Member of the Virginia House of Delegates for Russell County
- In office October 15, 1787 – September 30, 1792 Serving with Andrew Cowen, David Ward, Simon Cockrell
- Preceded by: position created
- Succeeded by: Richard Price

Personal details
- Born: April 24, 1731 Lancaster County, Colony of Virginia
- Died: October 5, 1803 (aged 72) Rye Cove, Russell County, Virginia
- Spouse(s): Mary Carter (d. 1781) Elizabeth Moss
- Children: 3 sons, 3 daughters
- Occupation: planter, government official and politician

= Thomas Carter (Virginia politician) =

American politician (1731–1803)

Thomas Carter (April 24, 1731 – October 5, 1803) was a planter, military officer and politician in southwestern Virginia.

==Early and family life==
Born in northeastern Virginia (either in Lancaster or Fauquier County), to the former Judith Norris and her planter husband, Peter Carter. He was likely named to honor his grandfather, Thomas Carter of Barford plantation, who had married the daughter of burgess Edward Dale. When Thomas was two years old, his father inherited half of a 304-acre plantation in King George County, Virginia. Thomas received a limited private education appropriate to his class.

==Career==
In 1773, Carter joined his younger brothers Norris and Joseph and first cousins, Dale and John Carter (sons of Charles Carter of Amherst), and moved westward to Rye Cove on the Clinch River, in what was then Fincastle County (1772–1776), and later became Washington County (1776–1786), then Russell County (until 1814), and finally Scott County. Assisted by the Loyal Land Company, they had surveys completed in 1774, as Thomas purchased 197 acres on Cove Creek, and in 1783 bought an additional 1420 acres in Rye Cove. He farmed using enslaved labor. Although the 1787 census indicated Carter was a nonresident with a single slave, as well as 11 horses and 41 cattle, by the time of his death, Carter owned more than a dozen slaves.
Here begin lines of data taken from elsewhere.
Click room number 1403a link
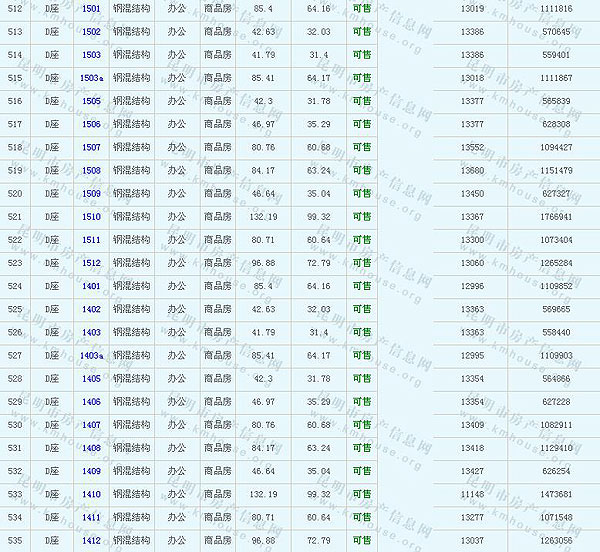Screen dimensions: 600x552 coord(91,355)
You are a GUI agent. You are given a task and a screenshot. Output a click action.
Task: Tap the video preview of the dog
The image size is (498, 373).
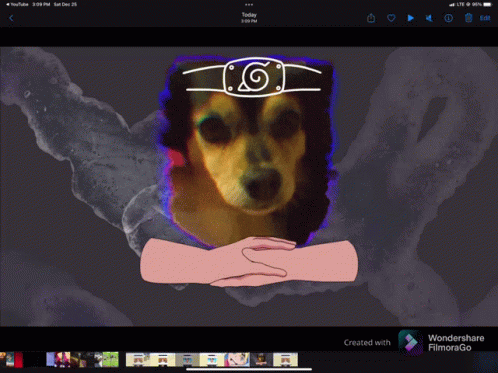[x=249, y=186]
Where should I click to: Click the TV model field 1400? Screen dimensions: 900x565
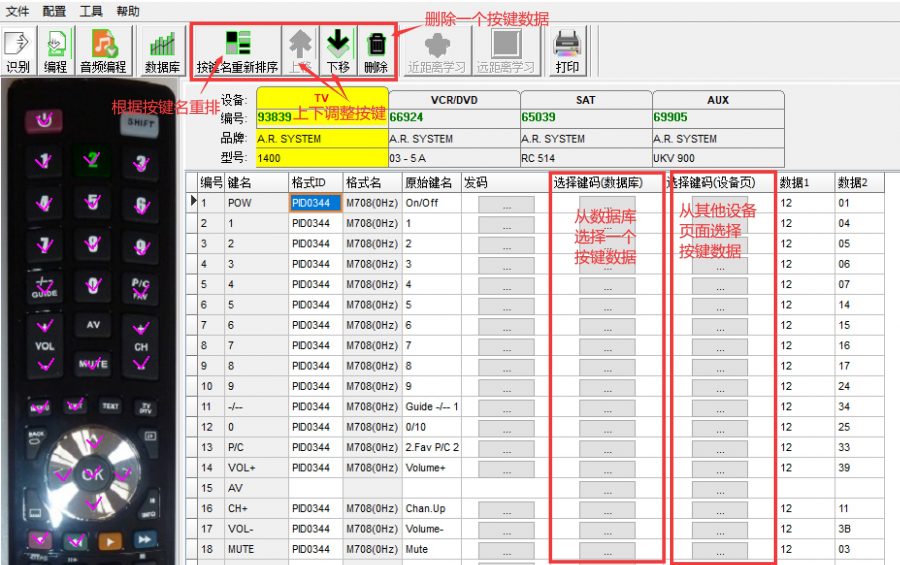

Thomas Carter also became involved in the local government, first as the road overseer for what was then Washington County, Virginia (serving from 1774 until 1784). He also became involved in local defense, serving in the field in 1774 for 24 days and later for 42 days, as native Americans repeatedly attacked the new colonists, including killing and scalping his cousin Dale Carter in 1774. When the Virginia legislature split the county in late 1785, Carter's acreage was in the new Russell County, named for General William Russell, who had introduced the bill to form the county and was the son-in-law of Patrick Henry. Carter became a justice of the first Russell County Court (held on May 9, 1786) as well as lieutenant of the county militia. His farm in Rye Cove, initially the furthest west in the Clinch Valley, became a militia garrison sometimes known as "Carter's fort" as late as 1792. Also his cousin John Carter, despite settling four miles from Fort Blackmore, lost his wife and six children to raiding native Americans in 1787. Less than a year later, on April 20, 1788, native Americans captured Thomas Carter's youngest son, Morgan, his cousin Elijah Carter and a Black slave, who were returned in 1793 with the assistance of Governor Simcoe of South Carolina. Carter resigned as the Russell county lieutenant (the highest county executive office, leading and responsible for supplying the county militia) in 1794, citing increasing infirmity. However, fellow justices of the county court kept proposing him for the office of sheriff many times, before a Thomas Carter (likely his nephew) finally accepted the commission in 1803, the year of this man's death. Meanwhile, this Thomas Carter regularly wrote Virginia's governors concerning attacks on the frontier, and recommended deployments and responses.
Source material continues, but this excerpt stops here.